● ACTIVITY: Continue the text describing the guessing game called breakfast combo, picking up after its final sentence.

There are six cards to each 8.5×11 page. Just print and cut along the dotted lines. I would recommend printing on cardstock. Or, you could cut out the cards and mount them on 3×5 notecards.

Printable-markerFemale Disney Character Cards

Printable-markerMale Disney Character Cards

If you play, let me know how it goes! Or let me know if you have any requests of character lists you would like to use. Happy playing!

Breakfast combo

breakfast-comboWhat it is: A variation of twenty questions. It’s a little more complicated than twenty questions and involves more thought for both the guesser and the one answering the questions. So if you like twenty questions but it’s getting a little old, this’ll probably be the perfect game for you to try.

Best for: Two players.

What you need: Nothing! Those games are the best.

How to play: Just like twenty questions, this game starts with one player (we’ll call him Josh) thinking of an item to guess. Unlike twenty questions, it’s best if this item is pretty specific. So some good examples might be things like this:

  • Your iPhone
  • A garbage sack
  • The shirt I’m wearing
  • A Garmin GPS

Some not-so-good examples:

  • Clouds
  • Rocks
  • A house

Does that make sense?

So, let’s say Josh is playing and he’s thinking of an item, and he comes up with his iPhone. Then the person he’s playing with, Paige, gets to start guessing, with the goal, of course, of guessing that the item is Josh’s iPhone.

In twenty questions, Paige would ask yes or no questions and try to deduce what the item would be from the provided clues. In breakfast combo, Paige just goes ahead and starts guessing things. They can start out random. It’s also good if these guesses are more specific rather than broad. So…

Paige: Is it a fireplace?

Because this is the first guess, this is what Josh says:

Josh: It’s more like a fireplace than anything you’ve guessed so far.

Then Paige gets to guess something else.

Paige: Is it a turtle?

Now Josh needs to decide if the item, his iPhone, is more similar to a turtle or a fireplace. Say he decides it’s more like a fireplace.

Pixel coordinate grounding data

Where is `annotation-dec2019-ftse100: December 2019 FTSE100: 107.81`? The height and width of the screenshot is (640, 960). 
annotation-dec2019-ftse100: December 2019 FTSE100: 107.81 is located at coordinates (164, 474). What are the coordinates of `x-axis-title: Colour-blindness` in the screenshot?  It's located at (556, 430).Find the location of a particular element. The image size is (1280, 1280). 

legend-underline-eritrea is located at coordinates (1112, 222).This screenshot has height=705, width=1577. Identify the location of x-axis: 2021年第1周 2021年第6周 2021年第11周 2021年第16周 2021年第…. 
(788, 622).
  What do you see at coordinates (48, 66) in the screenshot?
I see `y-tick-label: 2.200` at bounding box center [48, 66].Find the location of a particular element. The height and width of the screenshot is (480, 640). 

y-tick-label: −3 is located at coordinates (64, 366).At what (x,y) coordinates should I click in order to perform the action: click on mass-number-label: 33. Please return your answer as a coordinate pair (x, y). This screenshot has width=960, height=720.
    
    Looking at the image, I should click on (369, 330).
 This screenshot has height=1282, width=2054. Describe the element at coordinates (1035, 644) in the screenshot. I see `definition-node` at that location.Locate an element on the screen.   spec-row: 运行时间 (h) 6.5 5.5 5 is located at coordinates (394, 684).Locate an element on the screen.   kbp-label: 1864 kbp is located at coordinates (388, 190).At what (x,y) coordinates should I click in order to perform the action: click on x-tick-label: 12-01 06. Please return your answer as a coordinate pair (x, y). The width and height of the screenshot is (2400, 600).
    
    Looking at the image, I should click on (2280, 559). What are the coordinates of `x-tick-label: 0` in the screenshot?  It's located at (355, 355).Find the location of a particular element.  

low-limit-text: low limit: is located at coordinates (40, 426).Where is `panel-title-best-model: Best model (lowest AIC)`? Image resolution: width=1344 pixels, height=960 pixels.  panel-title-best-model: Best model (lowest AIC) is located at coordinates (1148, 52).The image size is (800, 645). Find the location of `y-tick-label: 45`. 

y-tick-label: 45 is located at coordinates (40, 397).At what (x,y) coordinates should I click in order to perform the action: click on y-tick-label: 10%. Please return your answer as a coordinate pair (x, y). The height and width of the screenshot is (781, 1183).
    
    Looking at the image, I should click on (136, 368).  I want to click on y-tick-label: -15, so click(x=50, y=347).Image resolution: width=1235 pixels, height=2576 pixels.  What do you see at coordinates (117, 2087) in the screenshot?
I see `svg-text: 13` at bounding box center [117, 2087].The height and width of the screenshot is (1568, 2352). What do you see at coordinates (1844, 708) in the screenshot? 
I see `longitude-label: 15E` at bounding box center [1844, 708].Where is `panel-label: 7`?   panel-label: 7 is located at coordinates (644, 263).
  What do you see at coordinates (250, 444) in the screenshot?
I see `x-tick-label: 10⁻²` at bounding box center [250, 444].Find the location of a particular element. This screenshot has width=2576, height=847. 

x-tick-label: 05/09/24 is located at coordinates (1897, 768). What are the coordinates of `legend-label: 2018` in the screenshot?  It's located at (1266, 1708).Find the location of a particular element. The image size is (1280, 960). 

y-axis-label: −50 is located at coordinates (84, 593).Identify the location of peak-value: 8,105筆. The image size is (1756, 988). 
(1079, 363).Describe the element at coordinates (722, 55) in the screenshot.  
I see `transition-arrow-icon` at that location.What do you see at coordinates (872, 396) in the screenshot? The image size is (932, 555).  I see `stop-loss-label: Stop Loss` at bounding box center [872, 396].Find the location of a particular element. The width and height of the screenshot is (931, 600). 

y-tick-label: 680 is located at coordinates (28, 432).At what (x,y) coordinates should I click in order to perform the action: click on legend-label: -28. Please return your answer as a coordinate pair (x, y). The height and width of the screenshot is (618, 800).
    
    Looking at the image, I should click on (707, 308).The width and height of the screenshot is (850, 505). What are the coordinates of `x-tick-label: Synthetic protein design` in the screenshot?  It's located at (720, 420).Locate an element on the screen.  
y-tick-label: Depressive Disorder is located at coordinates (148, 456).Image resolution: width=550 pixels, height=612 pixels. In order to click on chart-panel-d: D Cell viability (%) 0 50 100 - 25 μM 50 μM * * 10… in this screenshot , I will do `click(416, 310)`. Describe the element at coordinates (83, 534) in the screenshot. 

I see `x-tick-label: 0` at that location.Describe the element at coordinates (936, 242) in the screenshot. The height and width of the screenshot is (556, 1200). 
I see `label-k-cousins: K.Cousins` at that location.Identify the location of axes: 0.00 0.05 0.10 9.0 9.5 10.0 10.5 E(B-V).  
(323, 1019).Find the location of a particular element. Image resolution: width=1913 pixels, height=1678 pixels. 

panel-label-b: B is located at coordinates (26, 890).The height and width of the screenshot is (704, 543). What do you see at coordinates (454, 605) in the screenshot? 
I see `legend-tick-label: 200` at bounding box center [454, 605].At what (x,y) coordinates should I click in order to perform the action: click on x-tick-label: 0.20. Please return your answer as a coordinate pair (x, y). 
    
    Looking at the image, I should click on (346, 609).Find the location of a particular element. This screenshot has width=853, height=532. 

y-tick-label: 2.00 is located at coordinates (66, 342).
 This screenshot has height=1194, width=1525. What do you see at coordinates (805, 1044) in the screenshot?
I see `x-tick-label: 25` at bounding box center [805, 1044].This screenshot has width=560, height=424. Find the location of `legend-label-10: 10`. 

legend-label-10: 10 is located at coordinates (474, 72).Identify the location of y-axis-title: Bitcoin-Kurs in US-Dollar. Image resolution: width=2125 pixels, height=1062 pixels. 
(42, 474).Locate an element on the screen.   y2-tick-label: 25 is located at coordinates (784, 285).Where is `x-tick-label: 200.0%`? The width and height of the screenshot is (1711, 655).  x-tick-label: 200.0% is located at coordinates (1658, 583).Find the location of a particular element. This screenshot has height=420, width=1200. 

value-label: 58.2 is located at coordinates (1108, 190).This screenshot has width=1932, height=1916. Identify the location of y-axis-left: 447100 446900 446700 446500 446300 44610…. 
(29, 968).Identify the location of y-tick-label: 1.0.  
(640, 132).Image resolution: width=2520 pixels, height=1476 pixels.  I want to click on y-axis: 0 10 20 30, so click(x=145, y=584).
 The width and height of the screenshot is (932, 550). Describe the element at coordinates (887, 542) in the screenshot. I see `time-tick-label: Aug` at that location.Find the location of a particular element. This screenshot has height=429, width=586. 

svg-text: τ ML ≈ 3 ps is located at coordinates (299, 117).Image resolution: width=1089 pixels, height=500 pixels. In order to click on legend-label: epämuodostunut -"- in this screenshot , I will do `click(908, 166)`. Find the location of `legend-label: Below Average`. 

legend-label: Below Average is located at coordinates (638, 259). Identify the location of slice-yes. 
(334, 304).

● ANSWER SPACE:
Josh: It’s more like a fireplace than a turtle, but, like a turtle…

And then Josh would fill in a clue, something that his iPhone and a turtle have in common. It could be anything he comes up with, like:

Josh: It’s more like a fireplace than a turtle, but, like a turtle, I’ve seen it.

So then Paige gets to guess something else.

Paige: Is it a campfire?

Josh answers the same way he did before.

Josh: It’s more like a fireplace than a campfire, but, like a campfire, it needs to be started.

Paige guesses again:

Paige: Is it a Sega Genesis game system?

In this case, Josh would probably decide that his iPhone is more like a Sega Genesis than anything else that Paige has guessed. So he says:

Josh: It’s more like a Sega Genesis than anything you’ve guessed so far.

(Here you can add a slight variation. Josh can either say the above sentence and leave it at that, or he could provide a reason, e.g., “It’s more like a Sega Genesis than anything you’ve guessed so far because it’s manmade.” The second option makes it easier for the guesser.)

Play goes on like that, with Paige guessing specific objects and Josh responding. If the item Paige just guessed is closest to the item Josh has in mind, Josh says, “It’s more like [current guess] than anything you’ve said so far.” If the item Paige just guessed isn’t as close to the item as something else she’s previously said, Josh says, “It’s more like [previous guess] than [current guess], but, like [current guess], [something current guess and item have in common].

As you might guess, it’s often just as challenging for Josh to come up with answers as it is for Paige to guess. It’s fun because it does provide some new variety to the classic game of twenty questions. It’s a great game to play in the car (which is where Paige and Josh play it most).

Variations: As stated, breakfast combo is a variation of twenty questions.